October 6, 2016
Iain Richards Blog: Getting OSR off to a good start
Unlike the Eastern counties, we’re growing much the same area of winter rape as last season. In most cases, the rape harvest was disappointing but by no means disastrous. And our only realistic rotational alternative was more pulses which proved equally disappointing through the combine.
So with rapeseed prices showing an encouraging upturn in marked contrast to pulse returns, our decision wasn’t difficult; especially with no history of serious flea beetle problems.
Flea beetle has, however, proved much more of a challenge in Oxfordshire this time around, coming in at the expanded cotyledon stage and requiring up to three pyrethroid sprays to hold at bay.
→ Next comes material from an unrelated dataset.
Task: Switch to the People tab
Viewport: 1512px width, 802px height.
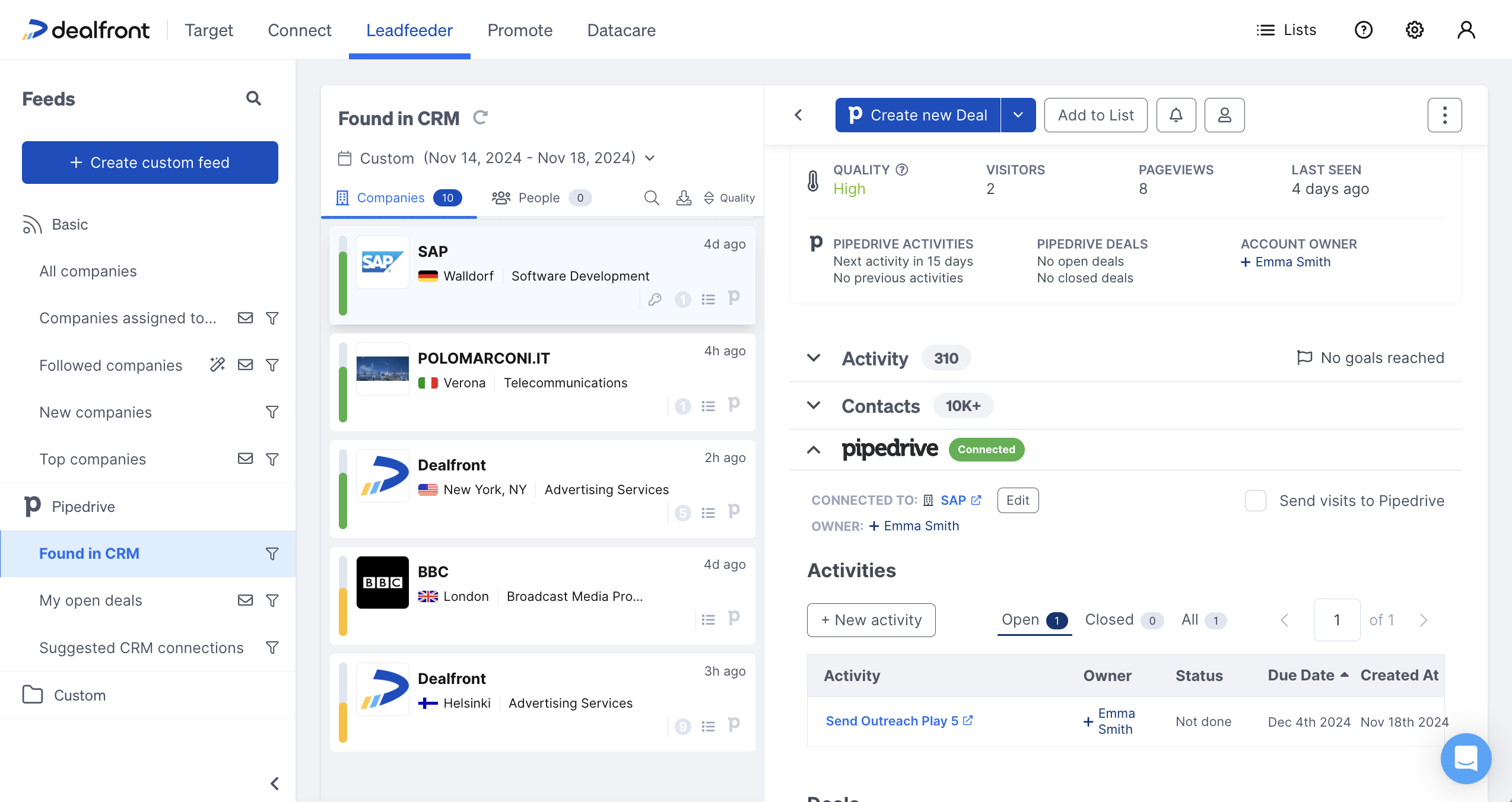Action: [x=539, y=198]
Thankfully, it has continued to be far less threatening in Hampshire. Even so, the pest has been visibly holding back crops here on the lighter chalky soils where moisture has been more limiting.
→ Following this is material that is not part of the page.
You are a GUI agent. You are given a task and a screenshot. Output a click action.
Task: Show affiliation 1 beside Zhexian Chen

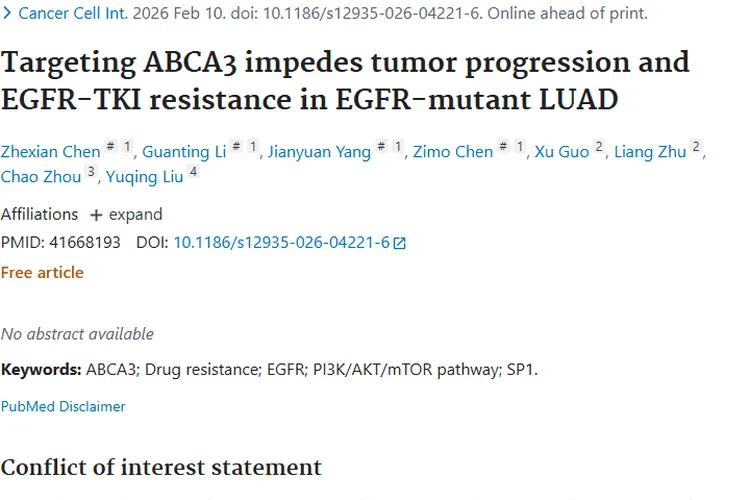tap(127, 147)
We held off rape drilling for as long as we dared in August, only starting on the 22nd once some useful rain was in prospect. This allowed our crops to get off to a generally good early September start, with just enough moisture since to keep them going well on all but our lightest ground.
Our best, most even rape establishment has again come from drilled rather than subsoiler-sown crops, courtesy of a more consistent sowing depth and better seed-to-soil contact. Removing cereal straw has noticeably improved establishment too, as well as making our early slug control challenge more manageable.
We’ve seen a lot of leaf miner activity in the rape this season. At the same time, downy mildew has also been an issue in some cases. Neither of these would be a problem on their own. Alongside the flea beetles and slugs, though, they’ve been responsible for some fairly substantial variations in crop development between and within fields.
Aided by a good dose of root-boosting Nutri-Phite PGA with their insecticide, our mainly fast-developing hybrid rapes seem to be nicely through the danger period now. Some have just had their Centurion Max. In most cases, though, this is still a week away as the black-grass has been so slow to come through and the last thing we want is to have to go in with our propyzamide before both the crops and the conditions are right.
Having said that, black-grass emergence really seems have hotted-up in the past 10 days as moisture levels have improved. Just in time for us to spray off a good flush ahead of our winter barley drilling.
While we won’t be sowing wheat into black-grass ground until the middle of October, much of it has just had its first stubble glyphosate – mainly to get rid of some pretty substantial volunteer rape levels that have been getting in the way of black-grass germination. This should give us the time we need to stimulate the maximum amount of black-grass growth for spraying-off immediately ahead of drilling.